The temples of Caodaiism
This morning I roused my dirty, exhausted traveller body early to get on a bus to the Village of Tay Ninh, in Southern Vietnam, to see the bizarre temples of the Cao Dai religion…
Cao Dai means the ‘Kingdom of Heaven,’ and is very young religion, as religions go, having existed for less than 100 years, founded in Tay Ninh in 1926. The basis of the religion is that the followers pray to god 4 times a day, 6am, 12pm, 6pm, 12am, with song and with a lot of bowing and hand motions – what they are praying for is the release from the birth – death cycle… so that one day they will be free. They believe that there are 72 planets that harbour life with 1 being heaven and 72 being hell, earth is considered as number 68 – and it is believed that the person in the lowest position on planet 67 wouldn’t swap places with a king on our planet – because we are so close to hell.
It’s a very interesting religion (don’t worry, I’m not on the road to conversion just yet) which is derived from all of the main religions that exist in the world today, and it has elements of each.
The main temple in Tay Ninh is crazy, it’s so colourful and has large dragons wrapped around the pillars inside. Most of the followers wear white robes, but there are also followers in Red, Blue and Yellow – who are more swayed to one other religion than the others that Cao Daoism follows.
The service that I watched would have held over 200 followers (there are around 3 million living in South Vietnam) and was held in the main temple at 12pm.
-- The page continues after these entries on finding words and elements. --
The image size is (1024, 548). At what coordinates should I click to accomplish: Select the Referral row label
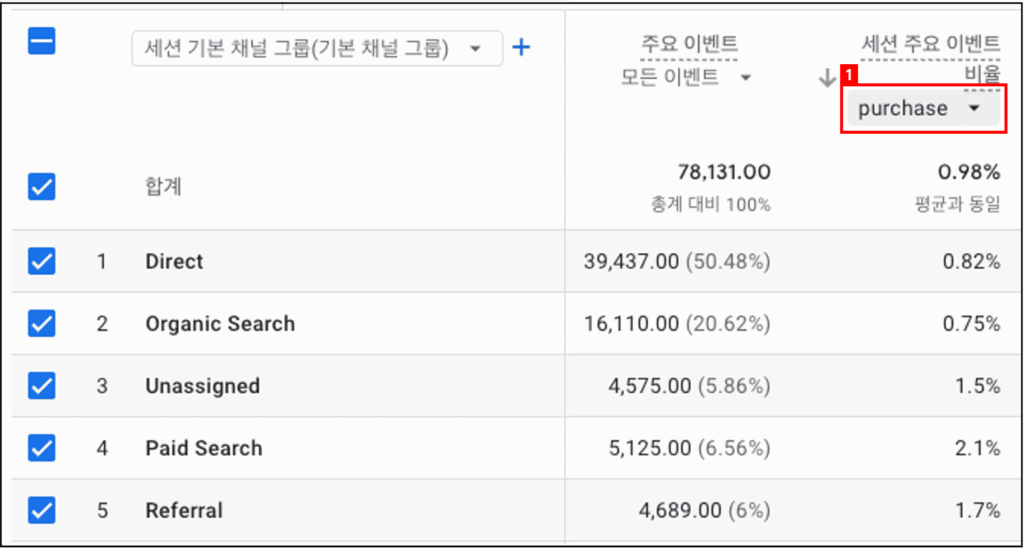184,510
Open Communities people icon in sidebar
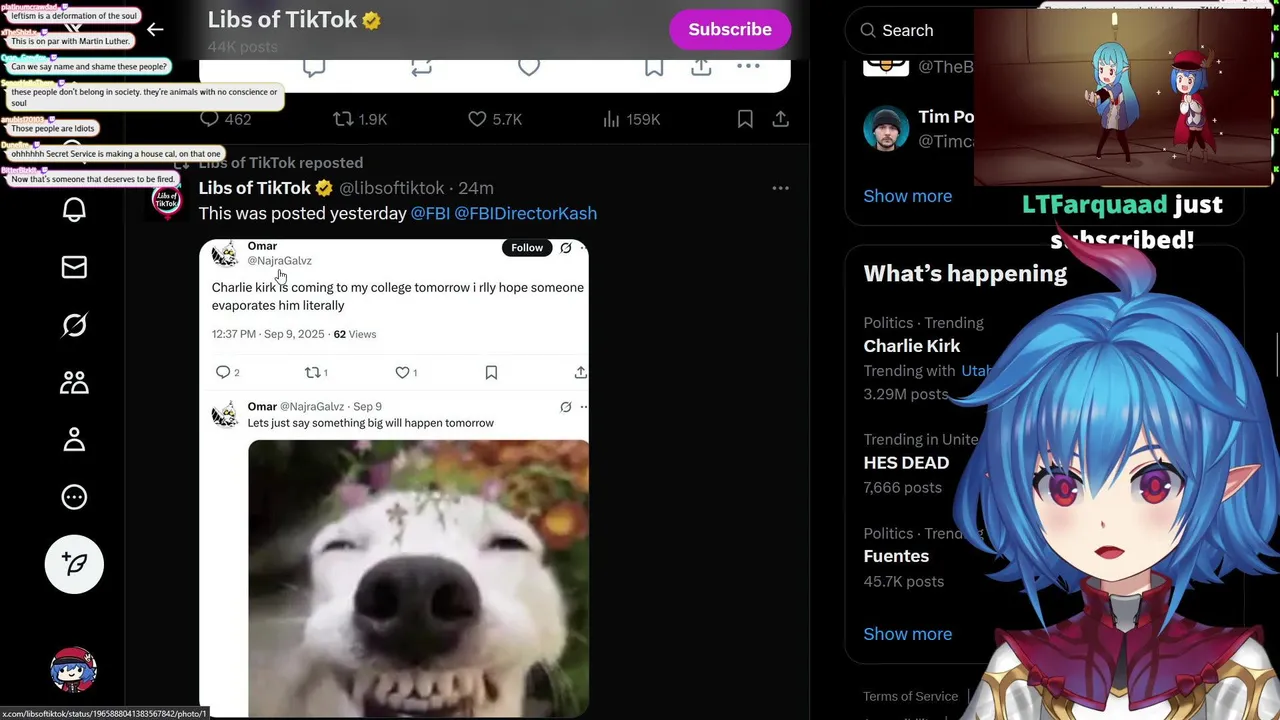 (x=74, y=382)
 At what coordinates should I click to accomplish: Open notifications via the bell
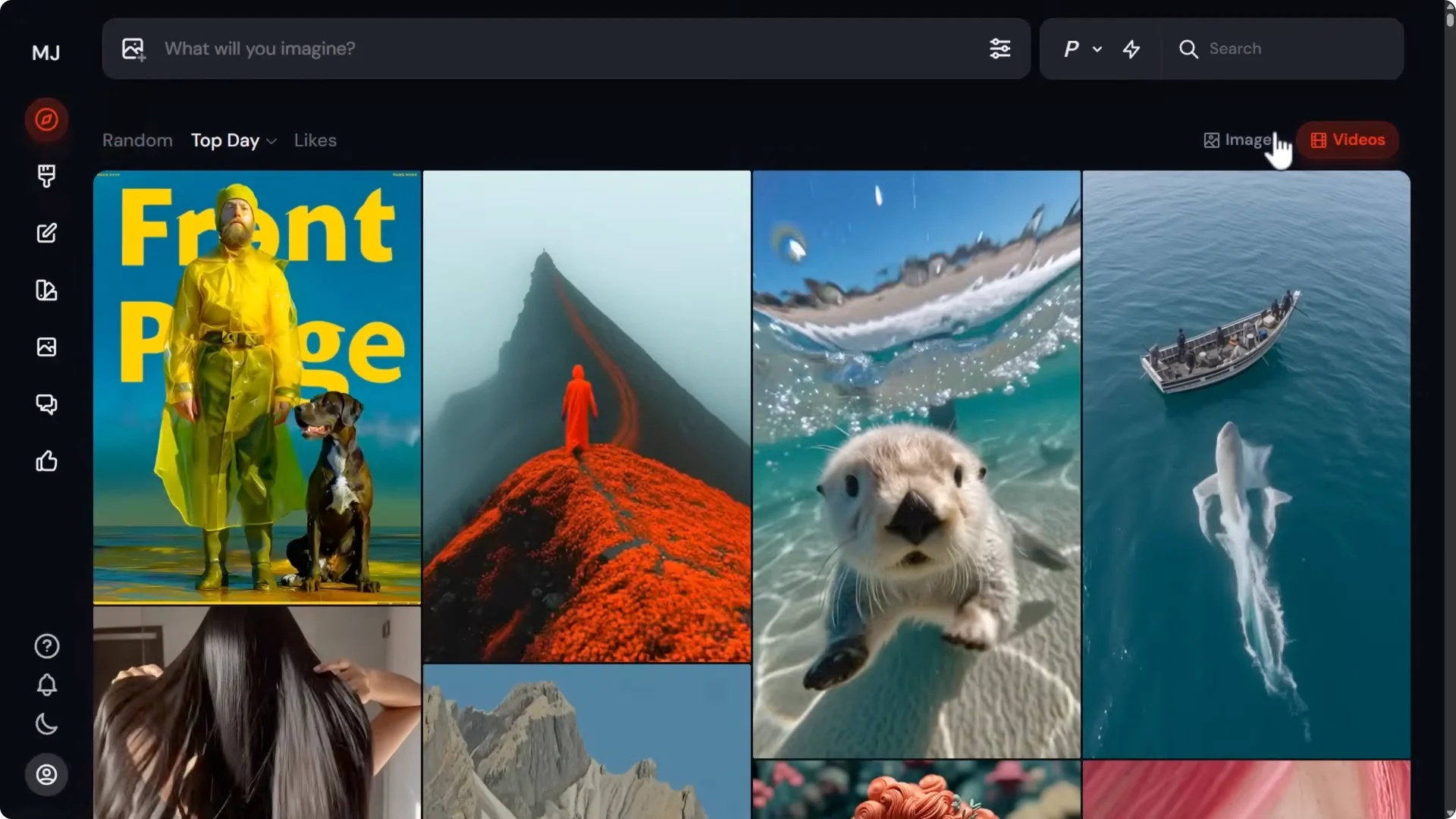coord(46,686)
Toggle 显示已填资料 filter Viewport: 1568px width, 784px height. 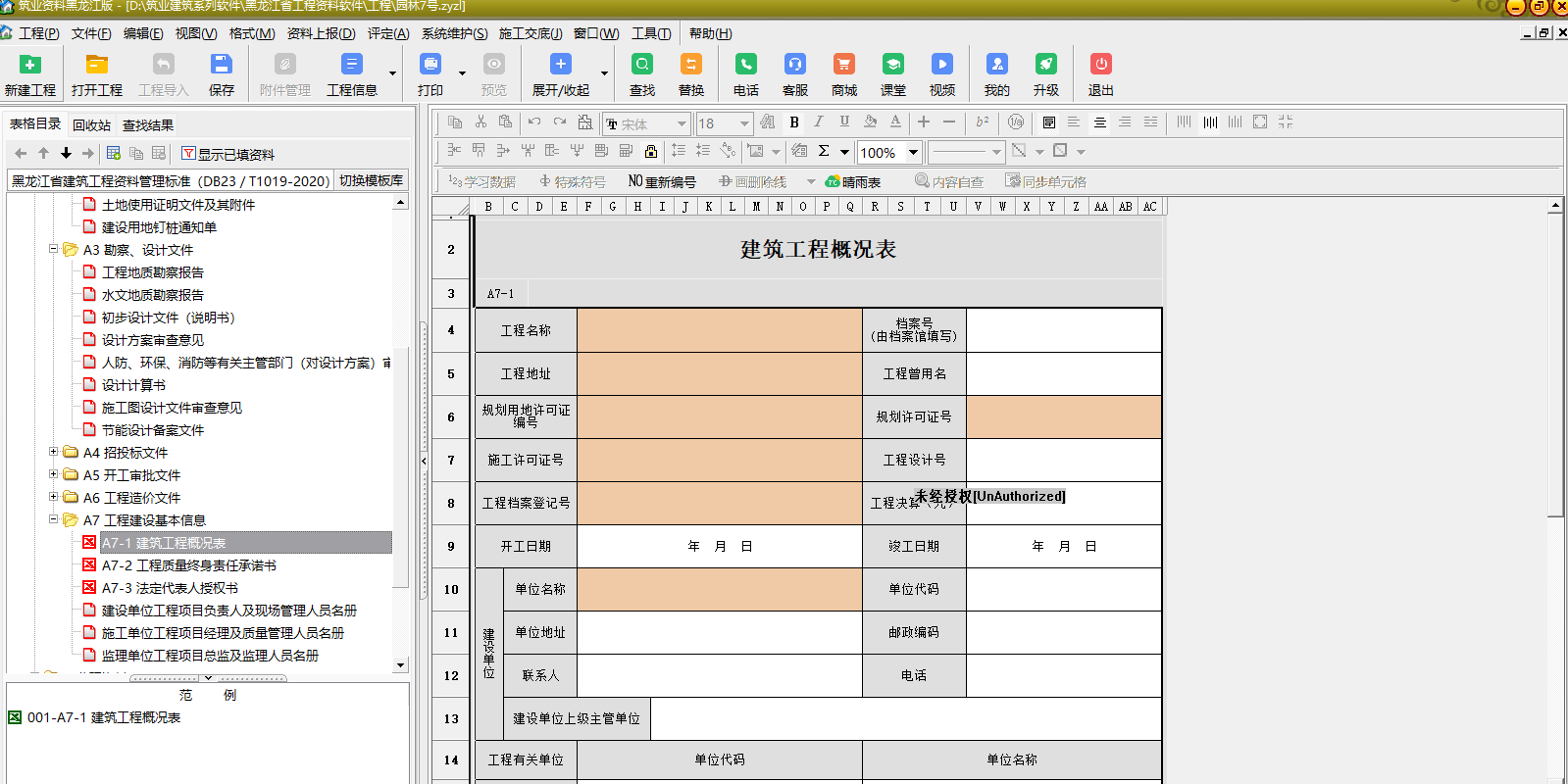[x=228, y=154]
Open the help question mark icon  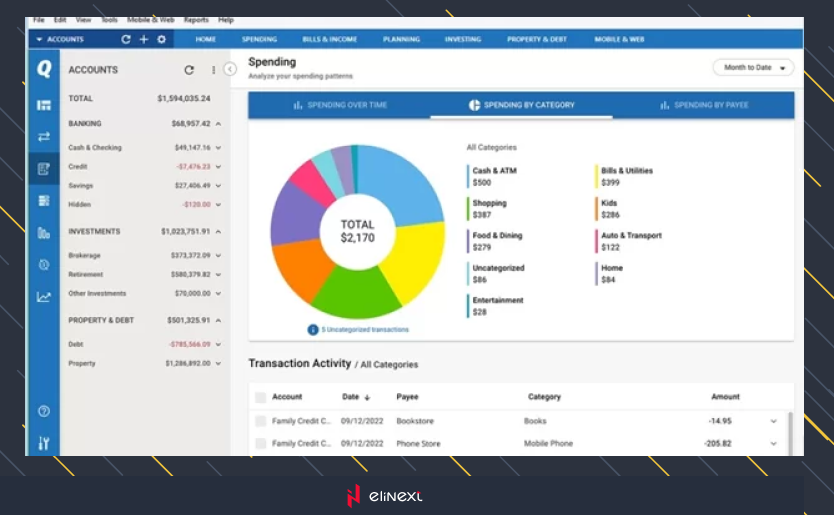pyautogui.click(x=43, y=411)
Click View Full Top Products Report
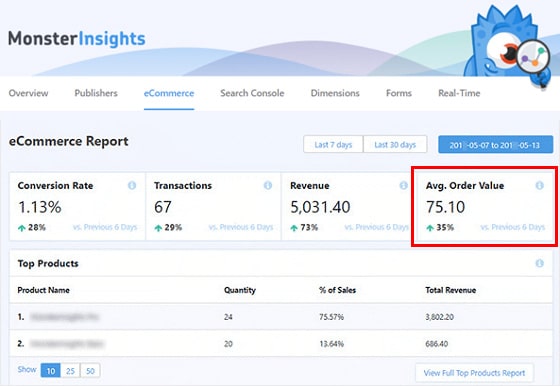560x386 pixels. [x=474, y=373]
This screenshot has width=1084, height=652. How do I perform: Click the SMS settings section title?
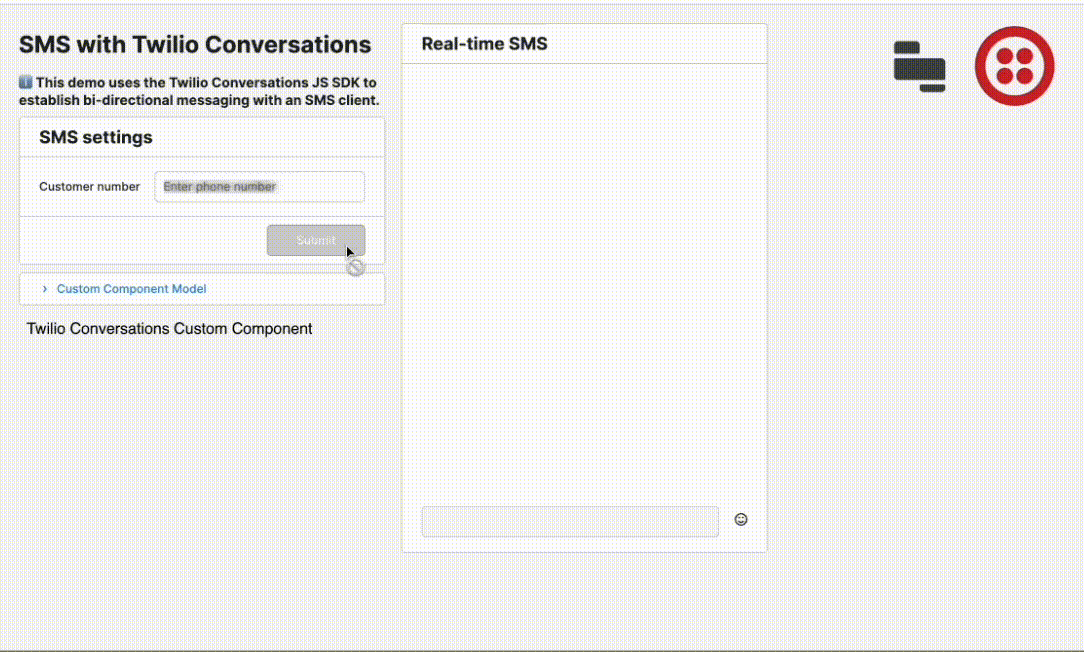(x=94, y=137)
There was a lot of bells and singing and bowing at each bell, touching the hands to the head to the heart and lastly placing the head on the floor.
It looked like a Mardi gras for the church. So much colour and incense and oddity… One alter held instruments which were played during the service… I walked the tiled floors in silence, feeling the cold decorated service under my toes and keeping to the edges so as not to disturb those in prayer. I looked at the many eyes that were around the room – the primary symbol of Caodaiism, the left eye, inside a triangle – stared down at me from every pillar, post and wall.
We were able to walk around the top floor of the temple and look down at the service taking place below us. Some tourists chatted the whole time, which I thought was very disrespectful – but then tourists usually are, in one way or another… being faced every day with the amount of naive tourists has lessened my like for humans in general.
Barefoot, went to ‘church’ on a sunday, for the first time in… well as long as I can remember.